The Rationing Agenda Group - involving leading health academics, doctors, managers and members of health think-tanks such as the King's Fund - stressed that the issue now affects healthcare systems worldwide, not just the NHS. But while more money might ease the constraints, "proposing other forms of finance is no escape from the fundamental issue" that has seen governments in Sweden, Norway, New Zealand and the Netherlands, set up studies on how to decide priorities. In Oregon, in the United States, the group said, there is even today a system of lists detailing excluded treatments for the poor.

Richard Smith, editor of the British Medical Journal which convened the group, stressed that rationing and priority setting are the same thing. "Rationing has always been the case in the NHS. But there needs to be proper debate on the issue - rationing means denying to people treatments which are proved to be beneficial."

Adult dental care and long-term care of the elderly are "falling away", he said, andBritain's mental and geriatric health services were "absolutely threadbare". Meanwhile, some treatments cost so much they could not possibly be available to everyone. The cost of saving one year of life for a middle-aged woman with a raised cholesterol level, for example, would be pounds 360,000. "So, somebody, somewhere, has to make decisions about what will be available."
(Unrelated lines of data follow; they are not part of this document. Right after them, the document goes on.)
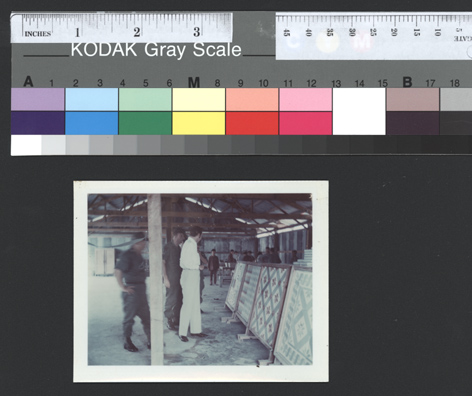Click the pale cream yellow patch

point(199,99)

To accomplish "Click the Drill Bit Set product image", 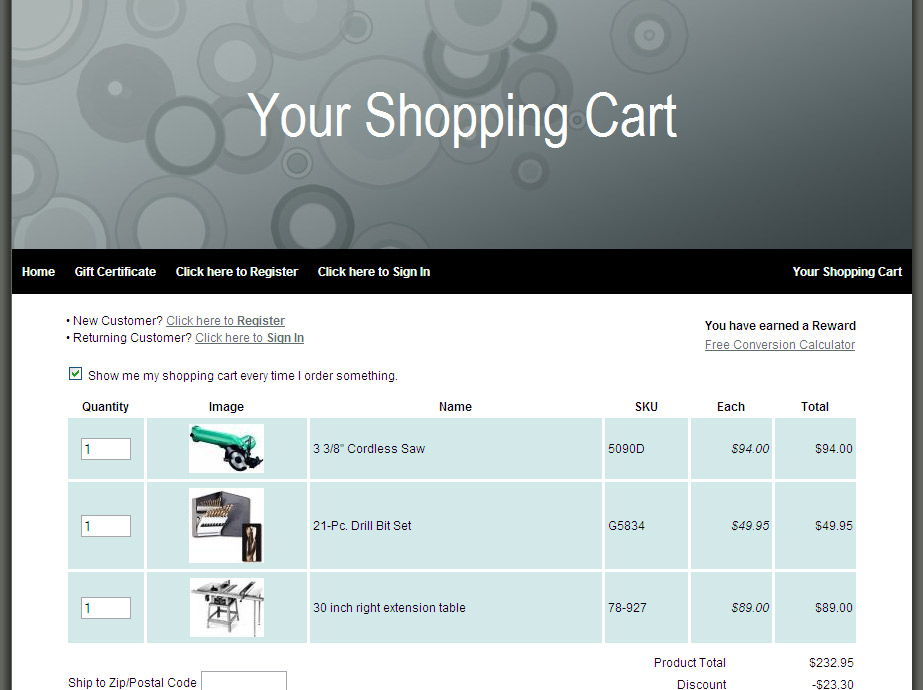I will (226, 526).
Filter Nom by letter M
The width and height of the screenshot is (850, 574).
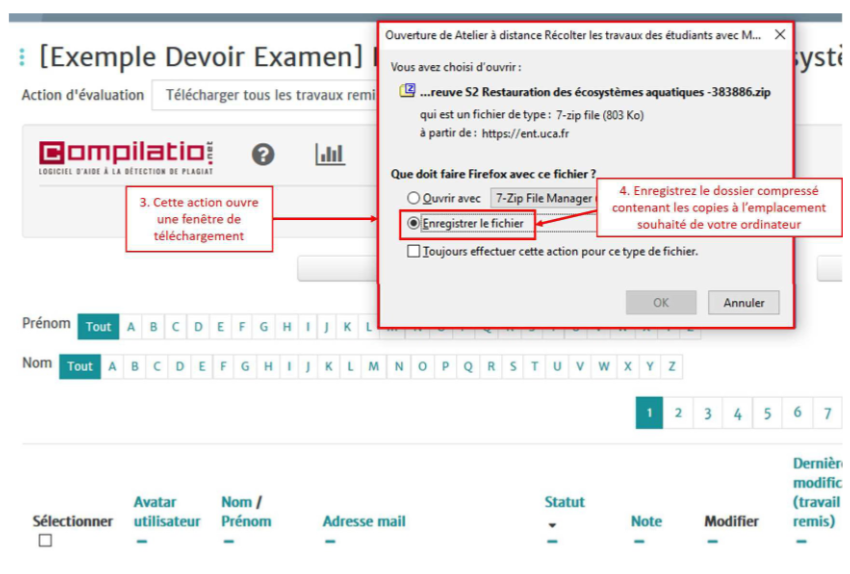[373, 367]
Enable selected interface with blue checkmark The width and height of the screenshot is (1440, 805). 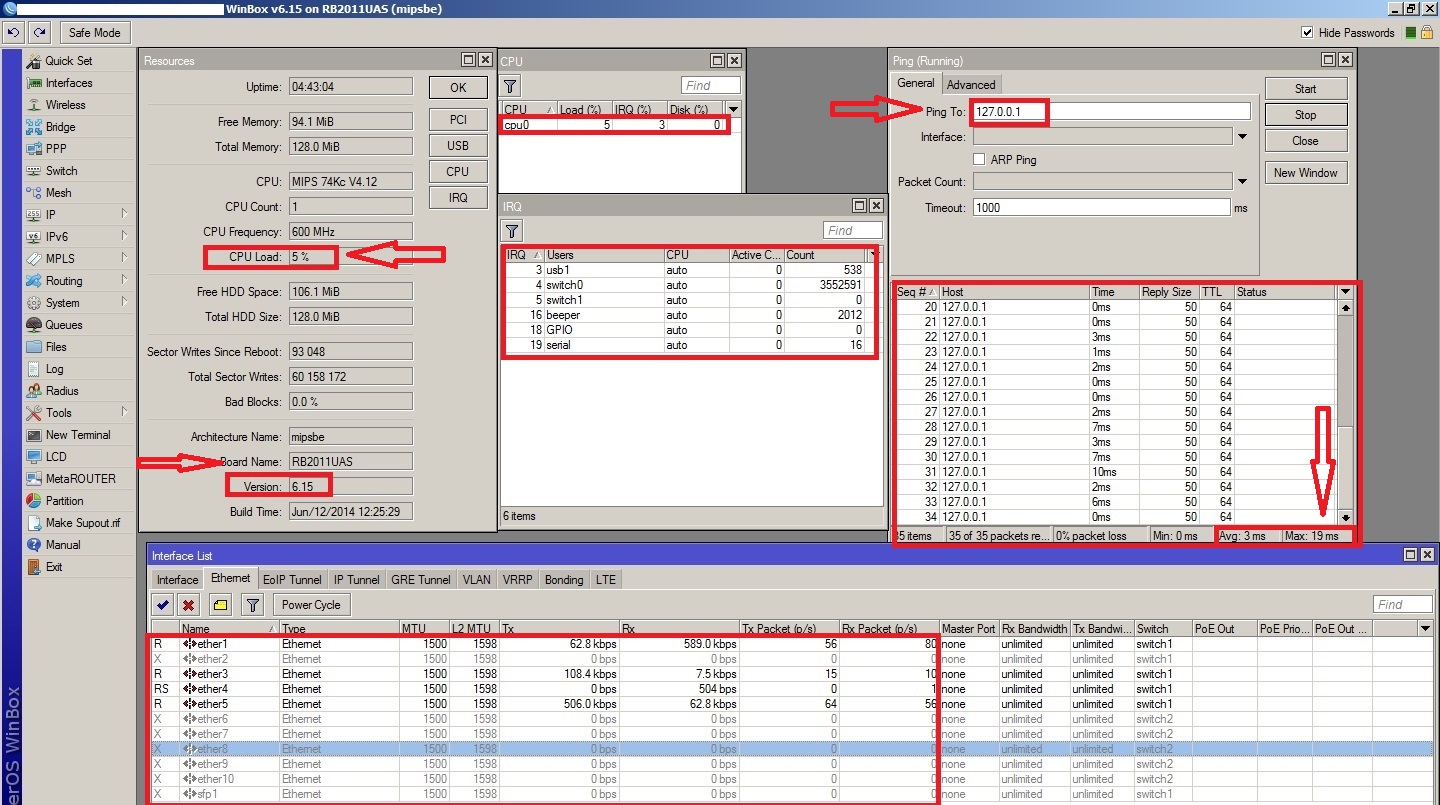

Dr Ebbs believes that the United Kingdom's fundholding system especially demands openness in place of the secretive, implicit decisions taken in the past about patients' treatment. His practice, he said, had to choose whether to spend spare money on cataracts or tonsil removals and then decide which patients would benefit ahead of others - even whether self-inflicted conditions, such as those related to smoking, should sway the decision.

The agenda group's report will examine decision-making methods practised by the Royal College's national council and public opinion surveys. Robert Maxwell, secretary of the King's Fund, said: "There's no single solution, but the secretive way it was done in the past is not good enough."